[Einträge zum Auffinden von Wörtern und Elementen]
□ □ □ □
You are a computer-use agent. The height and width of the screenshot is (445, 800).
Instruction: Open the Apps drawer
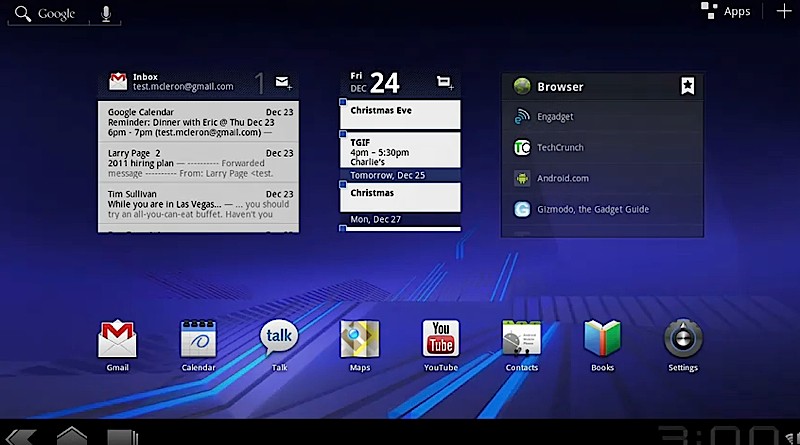727,12
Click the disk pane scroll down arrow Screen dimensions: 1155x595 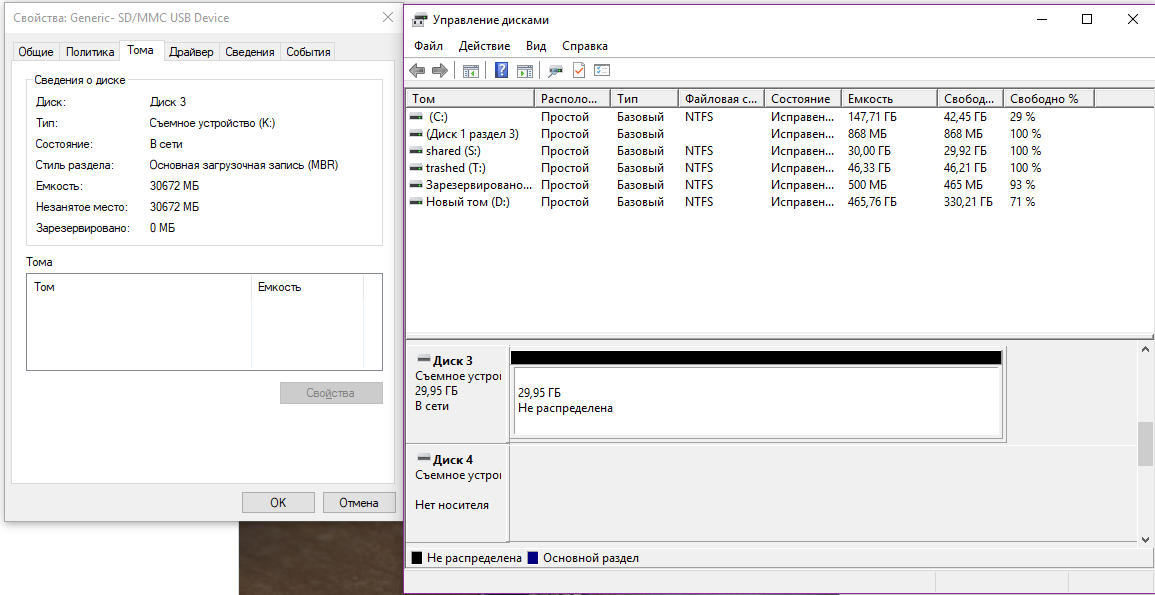pyautogui.click(x=1146, y=539)
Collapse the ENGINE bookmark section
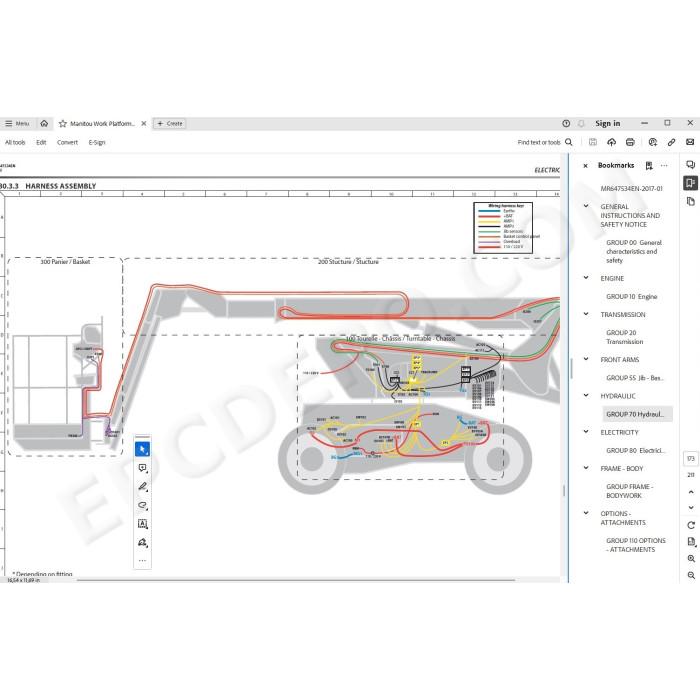 click(x=586, y=278)
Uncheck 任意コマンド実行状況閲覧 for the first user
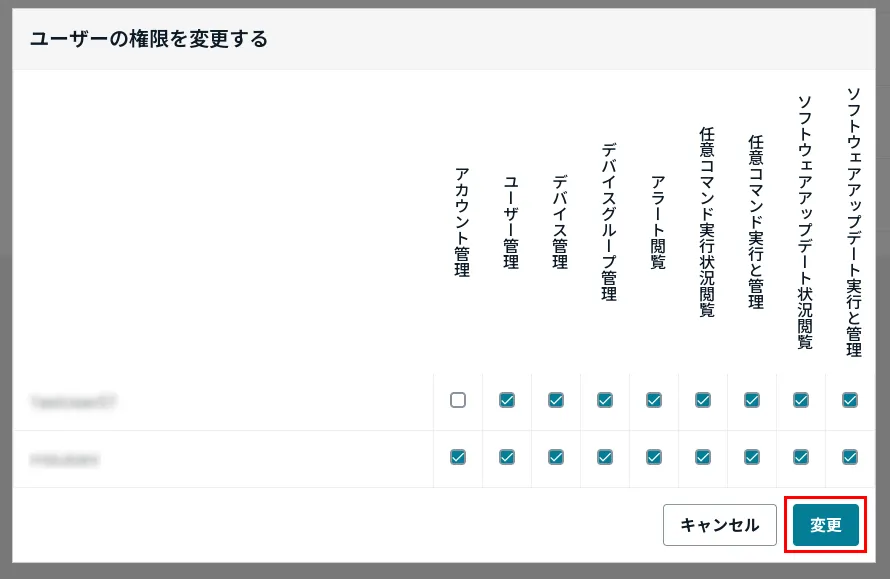This screenshot has width=890, height=579. coord(702,401)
□ □ □ □
DEINE AUFGABE →
Entnimm den Daten die Zeilen von der Zeile mit „Collapse the ENGINE bookmark section“ bis einschließlich zum Ende der Daten und gib sie unverändert wieder. Lass die Bilder dabei weg.

DIE ANTWORT →
Collapse the ENGINE bookmark section
 click(x=586, y=278)
Uncheck 任意コマンド実行状況閲覧 for the first user
This screenshot has width=890, height=579. coord(702,401)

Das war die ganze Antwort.